There have been 307 mass shootings in the US thus far this year.
But not all them have made headlines– at least not on a national scale. Many of them did not even warrant a comment from a government official. Nevertheless, in each case, innocent people were killed and families were devastated forever.
I raise the topic of gun violence at a time when clinical depression is most likely to increase due to the holiday season. Typically, Thanksgiving, Christmas, and New Year celebrations intensify the incidence of personal depression which can trigger impulsive actions with very negative consequences. Domestic violence, child abuse, suicide and criminal behavior spike during the holidays. Common denominators for these maladies include poverty, isolation, loneliness, and hopelessness.
The attacks in Fort Lauderdale and New York were committed by men professing to be Muslims and prompted statements from high-ranking government officials who stressed the need to build Trump’s famous wall and ban all immigration from several countries with large Muslim populations. But the mass shootings in Las Vegas and Texas, committed by American-born citizens, were described as events caused by mental illness. In the end, lives were cut short, families were destroyed, and the nation mourned.
We talk a lot about gun violence, but we know very little about it.
What we do know is that terrorists and mass murderers do not have a genetic defect and they don’t necessarily have a mental illness. In fact, mental illness, per se, does not drive a person to commit acts of extreme violence.
So, is banning firearms the solution? Will encouraging more people to arm themselves make a real difference? Or should we spend more time and resources identifying and treating people with mental illness?
The real problem is not access to weapons, but the ease with which the perpetrators of gun violence are thrust into the national spotlight by infinite news coverage. From the internet to newspapers, TV and radio– the media continually feeds this frenzy. Being recognized, whether positively or negatively, is and has always been, the most powerful weapon for the otherwise meek, weak, and forgotten.
It happens in the case of bullies as much as in the case of criminals of every kind, including terrorists and mass killers. Contributing factors include severely dysfunctional families, domestic violence, egregious abuse, neglect, culture clashes, and bland morals and values.

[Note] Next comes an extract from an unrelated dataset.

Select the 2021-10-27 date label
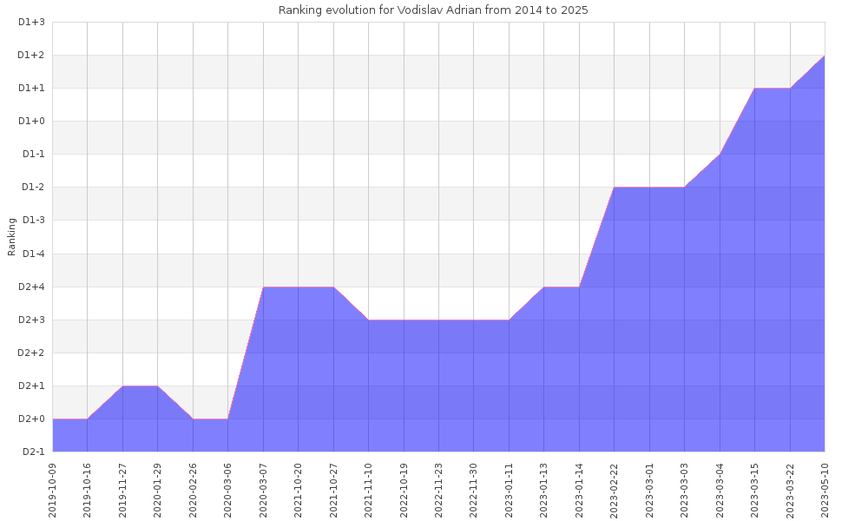 (333, 489)
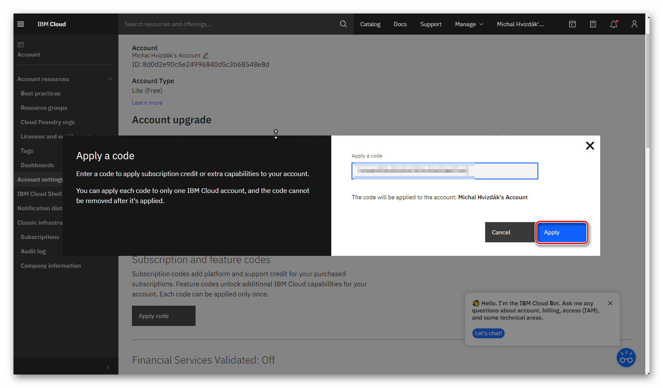Click the search magnifier icon
Screen dimensions: 663x388
tap(343, 24)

Low self-esteem, lack of guidance, lack of strong social support from peers and the community, educational failures, and job troubles are culprits as well.
It’s true that some perpetrators aim for gun violence, while others choose drugs. But, in the end, one fact remains: they all feel they have nothing to lose.
That is not a genetic issue. It is a societal problem.
And it is here we should stop, reflect, and analyze the effect of certain things when combined. When we join triggers like rage, pain, hopelessness, a lack of intimacy and respect for the elderly and those in authority with a profound erosion of ethical principles, a lack of social services, and the glorification of violence in popular culture, and add to that toxic mix– easy access to weapons– the results are guaranteed to be deadly.
No– that is not mental illness, nor is it terrorism. It is social collapse. And don’t forget the implicit approval given through, if nothing else, silence, at the highest levels of our country’s leadership.
When you work in the mental health environment like I do, where one must deal with bullying in schools, children as young as 18-months-old with both arms broken due to egregious abuse, dozens of young individuals overdosing on drugs every day, and children as young as 9-years-old committing suicide, one sees the problem from a completely different perspective. A weapon alone does not make a person a killer. Nor does mental illness. But paired together, they certainly make the task much easier.
And how are we confronting these issues? We make each case viral!
Please, let’s be serious. Who is more responsible– the person who commits the crime or the person who posts it so thousands can access it?
We are becoming completely desensitized and the perpetrators end up glorified and excused by a myriad of excuses and explanations. Arguments about the culprit’s motives become incendiary and divisive.
Let’s face it– we are all responsible in one way or another. From the individual who looks away while someone is being bullied, to the one who posts salacious details about a suicide on the internet, we all are responsible.
Let’s end the labeling, the categorizing, the analyzing, and the diagnosing. We need to become human again. Let’s face the pain of others as if it were our own. Let’s accept that there are others less fortunate. Let’s acknowledge there are people in pain, people who have been hurt, rejected, neglected, and abused in ways that we cannot comprehend.
Let’s welcome those who have come to this country to prosper and are struggling. Let’s knock on doors and get to know our neighbors. Let’s show empathy for those suffering from domestic violence and substance abuse. And yes, of course, let’s start investing in our human potential by widening access to all kinds of services– especially those dealing with substance abuse and mental illness.
No, banning weapons will not ease the pain. Labeling aberrant behavior will not end the violence. Only opening our hearts and embracing our brothers and sisters will bring the desired outcome. It is that time of year when we give thanks, we share, and we get together. Let’s make this year the best year ever to change our views and engage in making the lives of others worthy of preservation and love.